Walli Ann Wisniewski and Madeleine Townsend
Shippensburg University and Lansing Community College
The Skylark and the Scorpion: Giovanni Quessep and the Politics of Poetry in Colombia
The Colombian poet Giovanni Quessep, while quite popular in Colombia and widely read there, has only a tiny international audience (mostly in Italy). I will argue that Quessep’s anachronistic aesthetic has been the chief reason for this lack of international interest in his work. As anyone familiar with Quessep’s work knows, his chief poetic mode is highly formal, strongly allied to myth and legend, and romance, and wedded to a distant past that seems to have little do with the Colombia he inhabits (his poetry is especially indebted to Dante and to The Thousand and One Nights). His work in this mode and has contributed a stately voice to Colombia’s contemporary poetry; but because Quessep fails to engage an essentialized Colombianity, by which I mean that he fails explicitly to engage the political—in fact, blatantly refuses to do so—, his work has been more or less ignored in North America and elsewhere. I will present some excellent material on poetry and politics from an interview I conducted with Quessep in 1999 in order to demonstrate the dangers of a narrow reading of Colombian culture through the insistence that poetry must, especially in Colombia, embrace the political if it is to speak for its national identity.

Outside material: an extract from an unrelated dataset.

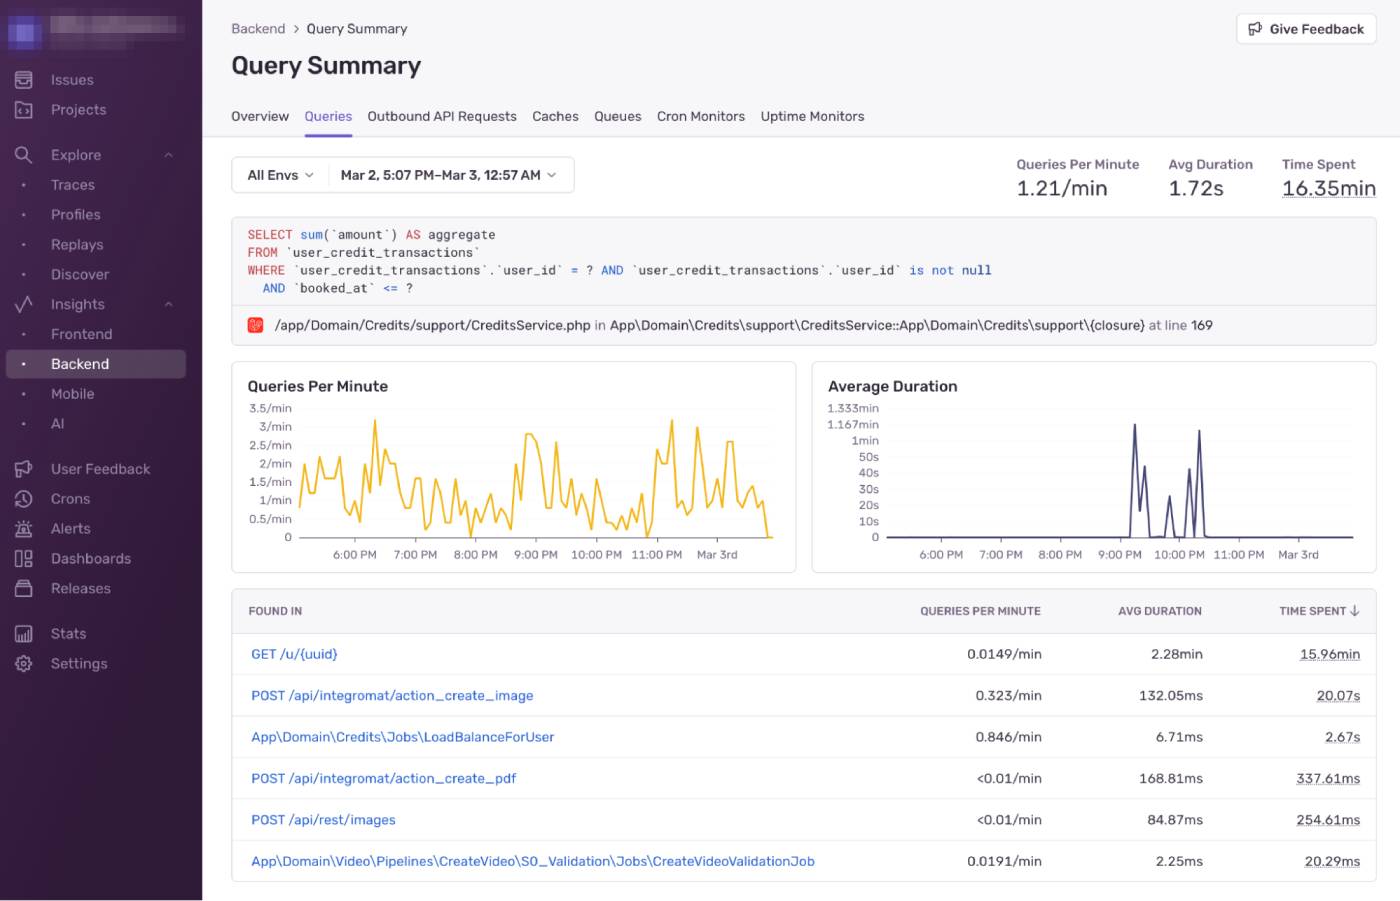
Task: Open User Feedback from the sidebar
Action: tap(101, 468)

While I question Quessep’s insistence that his poetry has no national identity, I hope that focusing attention on this seemingly detached literary figure will help us broaden our understanding of Colombian literary culture.
Rose Shapiro
Fontbonne University
rshapiro@fontbonne.edu
The Subordinating of Science in the Poetry of Ernesto Cardenal
In 1989 Ernesto Cardenal published a long poem entitled, Cántico cósmico (Cosmic Canticle), a 581-page work that is in part a collage of revolutionary poems, but in greater part is an apocalyptic myth structured to incorporate evolutionary scientific processes. This volume, a culmination of Cardenal’s poetry, challenges us to a reevaluation of Cardenal’s entire opus in light of Cántico cósmico. Ernesto Cardenal, the largely influential Nicaraguan poet, is widely admired for his dedication to the struggle of the Nicaraguan people for social justice and economic dignity. As poet, Liberation Theology priest, and Marxist revolutionary, Cardenal attracted much attention to the social relevance of his poetry. In the shadow of this predominant socio-political concern, a parallel development in Cardenal’s poetry, rooted in the empirical sciences, has received little attention. Furthermore, we should not consider the science poetry of the Cántico as a late development among Cardenal’s other poetic themes. As early as the Epigramas, published in 1961, but written in the early fifties when Cardenal and Colonel José Urtecho were formulating the poetic ideals of their well-known exteriorismo, he was writing explicit science poetry. The best example may be Ileana:la Galaxia de Andrómeda. Such explicit and detailed use of astronomical data, Relativity Theory, and Big Bang theory at such an early date leads one to conclude that an interest in science was among the earlier influences, and that it had an important role in shaping later developments in Cardenal’s thinking.